Qui a dit que la bêtise ne pouvait pas être bien faite, et donc s’avérer plaisante ? On pourrait résumer par cette interrogation la profession de foi de la Paramount et de son chouchou Michael Bay en rapport à leurs gros blockbusters. Car si le réalisateur de Pearl Harbor se révèle particulièrement compétent et intelligent quand on lui confie de plus petits budgets (No Pain No Gain, 13 Hours), il n’en va pas de même pour ses Transformers, sorte d’hommage à un grand n’importe quoi assumé mais réellement attractif grâce à sa mise en scène, à la fois ostentatoire (mouvements complexes, money-shots à la pelle) et immersive (des placements souvent audacieux de la caméra). Paradoxalement, le vide que sert le cinéaste est réfléchi, et lui permet, à ses réalisations comme à ses productions, de sortir un tant soit peu de la médiocrité d’autres divertissements abrutissants en affirmant un style en la matière. En cela, le premier Ninja Turtles n’était pas totalement inintéressant, notamment parce qu’il possédait à sa barre Jonathan Liebesman, sans doute le sous-fifre bayien (et ils sont nombreux) qui a su jusqu’alors le mieux adapter la patte du grand manitou. Malheureusement, le film souffrait de son besoin de rationnalisation inhérent au blockbuster moderne, alors qu’il est difficile de rendre crédible un concept aussi stupide (et à l’origine pensé pour le second degré) que celui de quatre tortues génétiquement modifiées ayant grandi dans les égouts aux côtés d’un rat qui leur a appris le kung-fu…

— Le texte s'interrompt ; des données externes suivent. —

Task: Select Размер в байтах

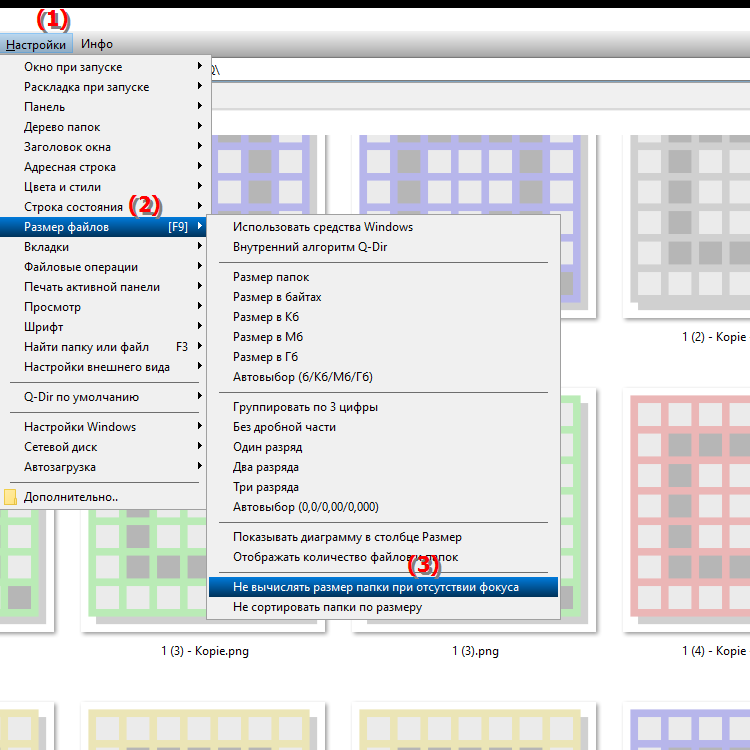Action: (277, 297)
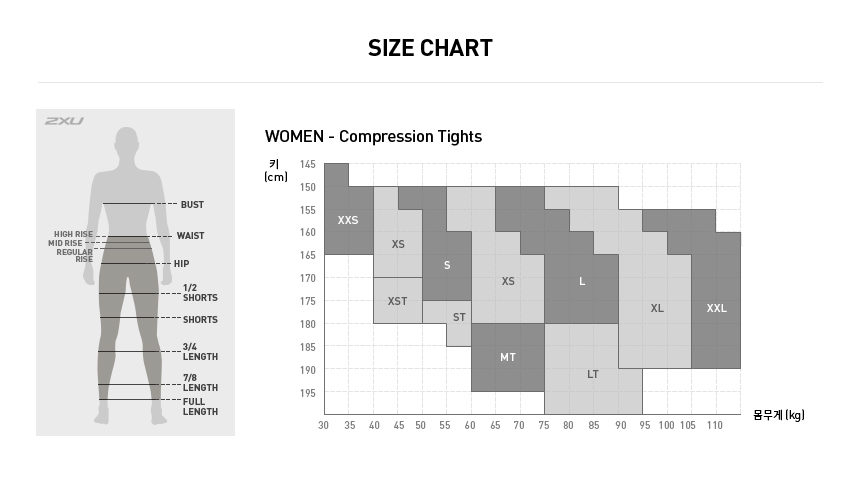Click the HIGH RISE label
Screen dimensions: 860x488
click(73, 234)
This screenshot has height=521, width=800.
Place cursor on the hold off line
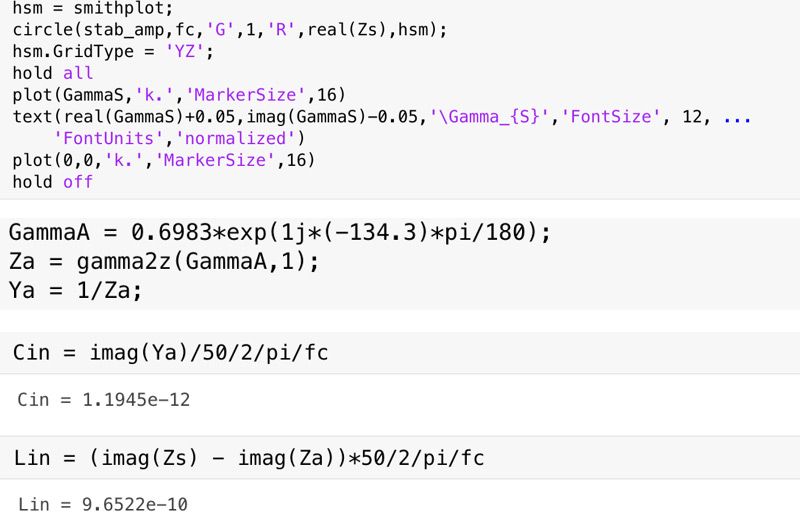tap(53, 183)
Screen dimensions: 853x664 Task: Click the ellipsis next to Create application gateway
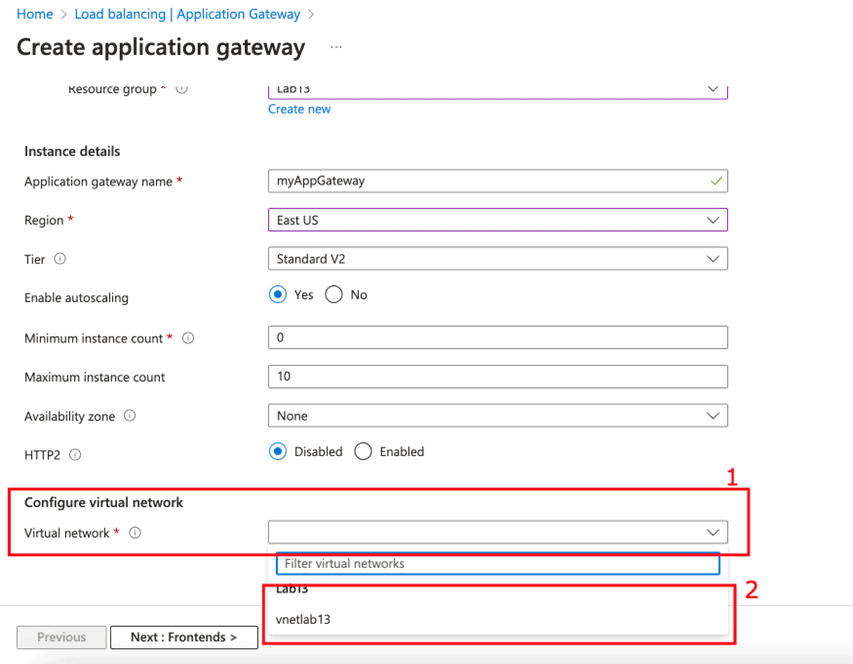click(336, 47)
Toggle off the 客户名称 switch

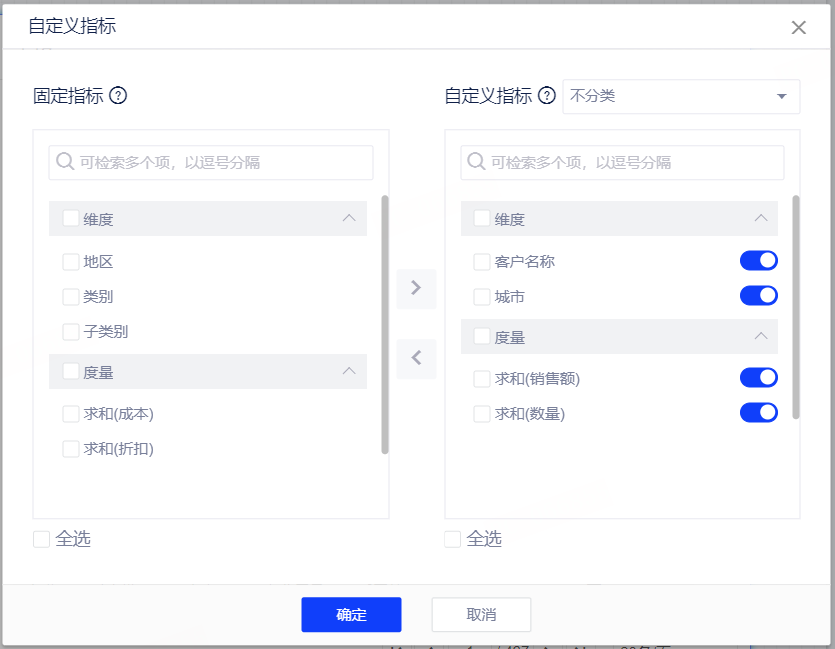pyautogui.click(x=758, y=261)
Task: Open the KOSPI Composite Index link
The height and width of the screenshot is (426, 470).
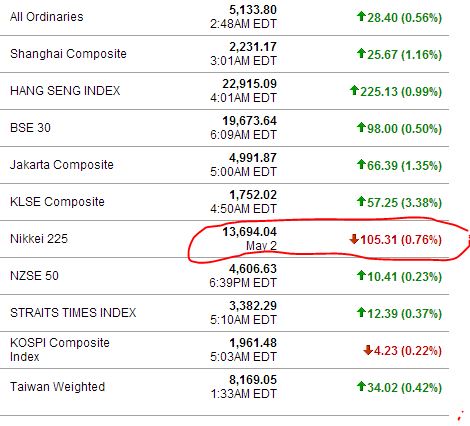Action: pos(60,350)
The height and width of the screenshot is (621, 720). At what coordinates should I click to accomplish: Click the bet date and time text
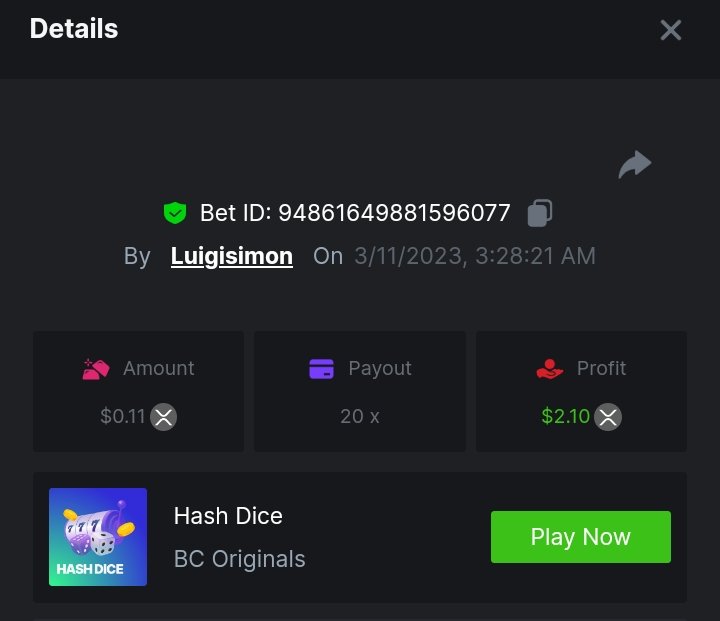click(475, 256)
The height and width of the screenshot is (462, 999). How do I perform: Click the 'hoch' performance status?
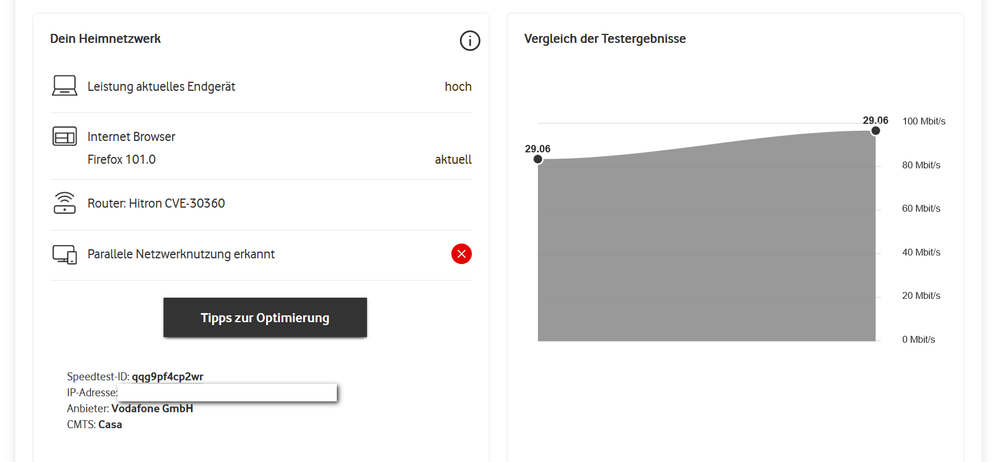click(x=458, y=87)
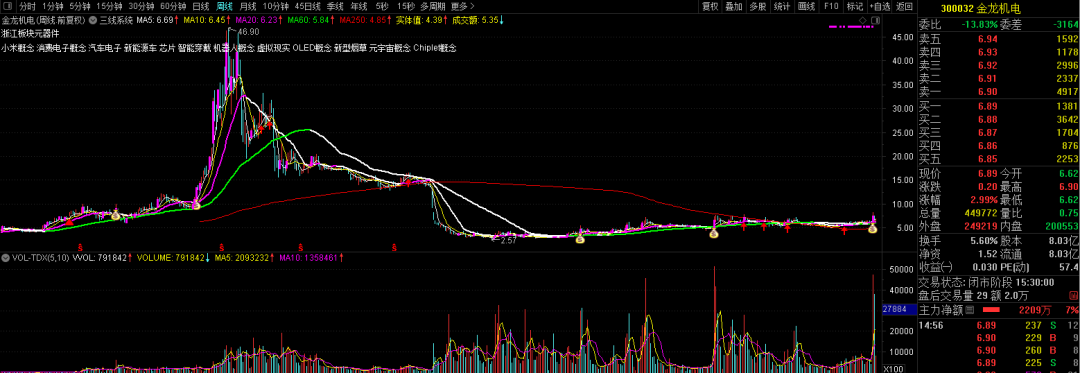Expand the 更多 periods menu
Screen dimensions: 1080x373
coord(462,6)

De ce fait, la seule force (si on peut appeler cela une force) de Ninja Turtles 2 est de gentiment se torcher avec l’ancrage de son univers dans une quelconque réalité. Loin du sérieux très actuel de l’industrie, le film sonne comme une anomalie, un bonbon pop sucré pensé pour les fans de la première heure, et qui évite toute prise de tête. La candeur de l’ensemble s’avère par instants grisante, surtout quand elle est servie par la qualité de ses effets spéciaux et un sens de la cinétique martelé de partis-pris tape-à-l’œil (travellings aériens et ralentis lourdauds). Ainsi, même s’il n’atteint jamais le talent de metteur en scène de Liebesman, notamment à cause d’un montage très aléatoire, Dave Green aurait pu amener son métrage vers les humbles sentiers du plaisir coupable amusant. Malheureusement, le ridicule de l’entreprise n’est que trop rarement un signe de fun, même si l’absurde de certaines situations provoque un rire immédiat. Rushant son intrigue comme on foncerait dans un mur, Ninja Turtles 2 confond sa dimension décomplexée avec un souci de logique interne. Bourré d’incohérences, le script fait lever les yeux au ciel à chaque minute, quand ce n’est pas pour nous asséner sans aucun travail de dramaturgie des concepts sortis de nulle part, à commencer par l’arrivée de Krang, l’antagoniste principal venu d’une autre dimension.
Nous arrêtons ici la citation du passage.